══ RECORDS PROVIDED ══

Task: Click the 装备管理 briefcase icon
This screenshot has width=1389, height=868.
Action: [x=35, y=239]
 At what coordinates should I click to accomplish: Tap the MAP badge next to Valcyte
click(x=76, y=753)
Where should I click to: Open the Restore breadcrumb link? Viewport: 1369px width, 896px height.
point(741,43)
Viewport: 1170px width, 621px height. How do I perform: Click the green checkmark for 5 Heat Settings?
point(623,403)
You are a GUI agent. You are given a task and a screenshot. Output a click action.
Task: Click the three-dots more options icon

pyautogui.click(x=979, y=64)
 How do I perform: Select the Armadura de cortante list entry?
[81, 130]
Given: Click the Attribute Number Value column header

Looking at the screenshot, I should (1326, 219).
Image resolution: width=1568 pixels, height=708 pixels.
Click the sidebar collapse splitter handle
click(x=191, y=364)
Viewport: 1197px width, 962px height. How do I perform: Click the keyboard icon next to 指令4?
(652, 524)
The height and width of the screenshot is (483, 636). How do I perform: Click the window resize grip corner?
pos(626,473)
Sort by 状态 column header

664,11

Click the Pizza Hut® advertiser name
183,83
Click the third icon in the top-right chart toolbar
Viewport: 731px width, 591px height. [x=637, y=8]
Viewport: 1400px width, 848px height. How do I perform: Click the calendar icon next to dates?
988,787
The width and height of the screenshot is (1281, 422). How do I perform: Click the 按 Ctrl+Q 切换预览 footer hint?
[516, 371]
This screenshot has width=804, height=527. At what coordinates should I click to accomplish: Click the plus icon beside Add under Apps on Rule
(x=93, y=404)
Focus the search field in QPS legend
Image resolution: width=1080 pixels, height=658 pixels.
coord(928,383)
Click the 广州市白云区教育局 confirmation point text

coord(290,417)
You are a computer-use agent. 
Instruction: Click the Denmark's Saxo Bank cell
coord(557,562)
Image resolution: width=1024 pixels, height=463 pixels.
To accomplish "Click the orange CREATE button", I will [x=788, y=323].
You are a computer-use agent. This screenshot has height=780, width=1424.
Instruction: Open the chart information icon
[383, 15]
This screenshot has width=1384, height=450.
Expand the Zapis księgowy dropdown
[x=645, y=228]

═══

## ABOUT THIS TASK
Retype all of the entries shown above, exactly.

## SOLUTION TO THE PROBLEM
Task: Click the 装备管理 briefcase icon
This screenshot has width=1389, height=868.
Action: [x=35, y=239]
 At what coordinates should I click to accomplish: Tap the MAP badge next to Valcyte
click(x=76, y=753)
Where should I click to: Open the Restore breadcrumb link? Viewport: 1369px width, 896px height.
point(741,43)
Viewport: 1170px width, 621px height. How do I perform: Click the green checkmark for 5 Heat Settings?
point(623,403)
You are a GUI agent. You are given a task and a screenshot. Output a click action.
Task: Click the three-dots more options icon

pyautogui.click(x=979, y=64)
 How do I perform: Select the Armadura de cortante list entry?
[81, 130]
Given: Click the Attribute Number Value column header

Looking at the screenshot, I should (1326, 219).
Image resolution: width=1568 pixels, height=708 pixels.
Click the sidebar collapse splitter handle
click(x=191, y=364)
Viewport: 1197px width, 962px height. How do I perform: Click the keyboard icon next to 指令4?
(652, 524)
The height and width of the screenshot is (483, 636). How do I perform: Click the window resize grip corner?
pos(626,473)
Sort by 状态 column header

664,11

Click the Pizza Hut® advertiser name
183,83
Click the third icon in the top-right chart toolbar
Viewport: 731px width, 591px height. [x=637, y=8]
Viewport: 1400px width, 848px height. How do I perform: Click the calendar icon next to dates?
988,787
The width and height of the screenshot is (1281, 422). How do I perform: Click the 按 Ctrl+Q 切换预览 footer hint?
[516, 371]
This screenshot has width=804, height=527. At what coordinates should I click to accomplish: Click the plus icon beside Add under Apps on Rule
(x=93, y=404)
Focus the search field in QPS legend
Image resolution: width=1080 pixels, height=658 pixels.
coord(928,383)
Click the 广州市白云区教育局 confirmation point text

coord(290,417)
You are a computer-use agent. 
Instruction: Click the Denmark's Saxo Bank cell
coord(557,562)
Image resolution: width=1024 pixels, height=463 pixels.
To accomplish "Click the orange CREATE button", I will [x=788, y=323].
You are a computer-use agent. This screenshot has height=780, width=1424.
Instruction: Open the chart information icon
[383, 15]
This screenshot has width=1384, height=450.
Expand the Zapis księgowy dropdown
[x=645, y=228]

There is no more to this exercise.